As you can see, Linux log files cover all kinds of things, like system, kernel, package managers, MySQL and more. But now, we’ll focus on system logs.
How can I check Linux logs?
To access the system directory of a Linux or UNIX-style operating system you will need to tap in the cd command. From here, you can look at system logs using the cd /var/log command. Type ls to bring up the logs in this directory. Syslog is one of the main ones that you want to be looking at because it keeps track of virtually everything, except auth-related messages.
You also use /var/log/syslog to scrutinise anything that’s under the syslog. But picking out one particular thing will take some time because it’s usually a pretty big file to wade through. Pressing Shift+G will take you all the way to the end, and you’ll know you’re there because you will see the word “END.”
You can also check logs using dmesg. This shows the kernel ring buffer and prints everything after sending you to the end of the file. You can then use the dmesg | less command to scroll through everything it has produced. If you’d like to see log entries relating to the user facility, use dmesg –facility=user.
Finally, as a super-handy command called tail, which lets you look over log files. It’s so useful because it just displays the last bit of the logs. Which is often where you’ll find the source of the difficulty. Use tail /var/log/syslog or tail -f /var/log/syslog. Tail keeps a close eye on the log file, and displays every written to it, which lets you check what’s being added to syslog in real time.

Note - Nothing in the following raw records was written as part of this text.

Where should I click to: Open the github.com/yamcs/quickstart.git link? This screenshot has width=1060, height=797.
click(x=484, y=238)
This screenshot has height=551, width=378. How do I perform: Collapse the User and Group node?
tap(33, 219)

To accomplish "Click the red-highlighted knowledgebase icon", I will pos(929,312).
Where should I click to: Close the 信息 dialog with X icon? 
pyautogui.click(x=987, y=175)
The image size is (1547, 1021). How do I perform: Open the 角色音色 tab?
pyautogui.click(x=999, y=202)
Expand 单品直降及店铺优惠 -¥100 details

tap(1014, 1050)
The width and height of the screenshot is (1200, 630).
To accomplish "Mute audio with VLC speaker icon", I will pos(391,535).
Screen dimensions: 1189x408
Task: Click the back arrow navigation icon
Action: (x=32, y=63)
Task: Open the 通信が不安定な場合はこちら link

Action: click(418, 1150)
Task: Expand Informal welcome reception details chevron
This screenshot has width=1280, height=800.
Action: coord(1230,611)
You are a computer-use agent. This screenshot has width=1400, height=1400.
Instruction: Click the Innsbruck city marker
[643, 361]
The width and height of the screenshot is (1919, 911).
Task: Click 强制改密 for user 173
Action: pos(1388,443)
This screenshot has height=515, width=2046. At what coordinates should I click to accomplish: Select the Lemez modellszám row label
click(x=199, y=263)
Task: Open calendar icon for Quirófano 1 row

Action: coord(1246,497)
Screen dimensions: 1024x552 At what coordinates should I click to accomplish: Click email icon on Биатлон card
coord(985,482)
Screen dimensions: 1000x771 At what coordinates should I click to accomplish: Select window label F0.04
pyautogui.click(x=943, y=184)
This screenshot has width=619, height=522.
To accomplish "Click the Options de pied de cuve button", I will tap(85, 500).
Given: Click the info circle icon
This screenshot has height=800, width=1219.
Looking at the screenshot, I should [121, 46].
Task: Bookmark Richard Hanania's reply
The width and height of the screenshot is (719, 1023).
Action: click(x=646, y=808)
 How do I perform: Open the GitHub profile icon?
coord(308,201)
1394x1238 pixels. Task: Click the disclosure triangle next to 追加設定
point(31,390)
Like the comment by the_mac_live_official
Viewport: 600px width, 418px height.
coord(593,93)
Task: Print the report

For a particular group of lines (say, the last five) type in tail -f -n 5 /var/log/syslog, and you’ll be able to see them. Use Ctrl+C to turn off the tail command.
Most Valuable Linux Logs Categories
As seen above, most log directories can be grouped under four headings:
- Application Logs
- Event Logs
- Service Logs
- System Logs
Checking each log individually would be a daunting task. So that’s why developers rely on log management tools like Retrace. These tools put APM and log management right at your fingertips. With such tools, you have the flexibility to monitor a wide range of metrics tailored to your specific needs. However, certain logs demand immediate attention and should be prioritized for thorough scrutiny. Let´s see which ones.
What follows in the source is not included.